Fine-grained sketch-based image retrieval by matching deformable part models
An important characteristic of sketches, compared with text, rests with their ability
to intrinsically capture object appearance and structure. Nonetheless, akin to traditional
text-based image retrieval, conventional sketch-based image retrieval (SBIR) principally
focuses on retrieving images of the same category, neglecting the fine-grained characteristics
of sketches. In this paper, we advocate the expressiveness of sketches and examine
their efficacy under a novel fine-grained SBIR framework. In particular, we study how
sketches enable fine-grained retrieval within object categories. Key to this problem is
introducing a mid-level sketch representation that not only captures object pose, but also
possesses the ability to traverse sketch and image domains. Specifically, we learn deformable
part-based model (DPM) as a mid-level representation to discover and encode
the various poses in sketch and image domains independently, after which graph matching
is performed on DPMs to establish pose correspondences across the two domains.
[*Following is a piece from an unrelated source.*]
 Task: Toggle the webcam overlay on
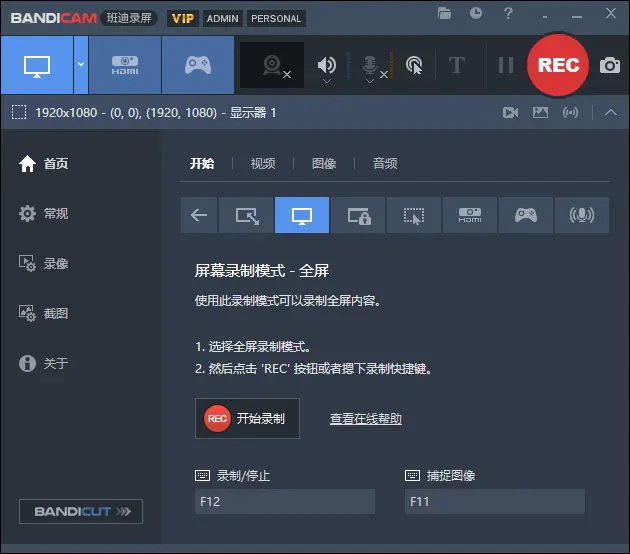273,65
We further propose an SBIR dataset that covers the unique aspects of fine-grained SBIR.
Through in-depth experiments, we demonstrate the superior performance of our SBIR
framework, and showcase its unique ability in fine-grained retrieval.
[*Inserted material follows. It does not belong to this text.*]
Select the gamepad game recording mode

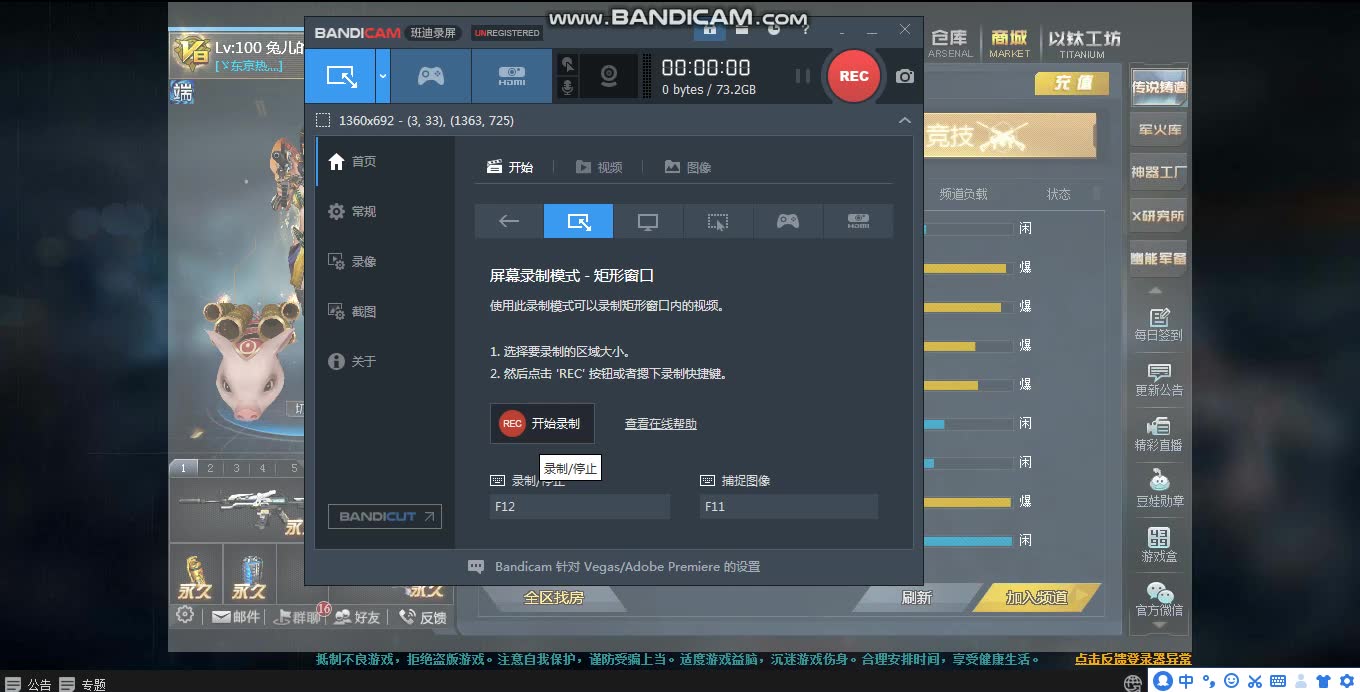[430, 76]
We have manually annotated a cross-domain dataset that contains sketch-image pairwise
similarity annotations. Specifically, 6 sketches and 60 images are selected from TU-Berlin sketch dataset and PASCAL VOC image dataset respectively for each category (14 categories in total), and sketch-image pairs have their similarities manually annotated. For each
sketch-image pair (14 × 6 × 60 = 5, 040 pairs in total), we score its similarity in terms of four
independent criteria: (i) viewpoint (V), e.g., left or right, (ii) zoom (Z), e.g., head only or whole
body; (iii) configuration (C), e.g., position and shape of the limbs; (iv) body feature (B), e.g., fat
or thin. For each criterion, we annotate (5, 040 × 4 = 20, 160 annotations in total) three levels
of similarity: 0 for not similar, 1 for similar and 2 for very similar. Above are some examples of sketch-image pair similarity annotations.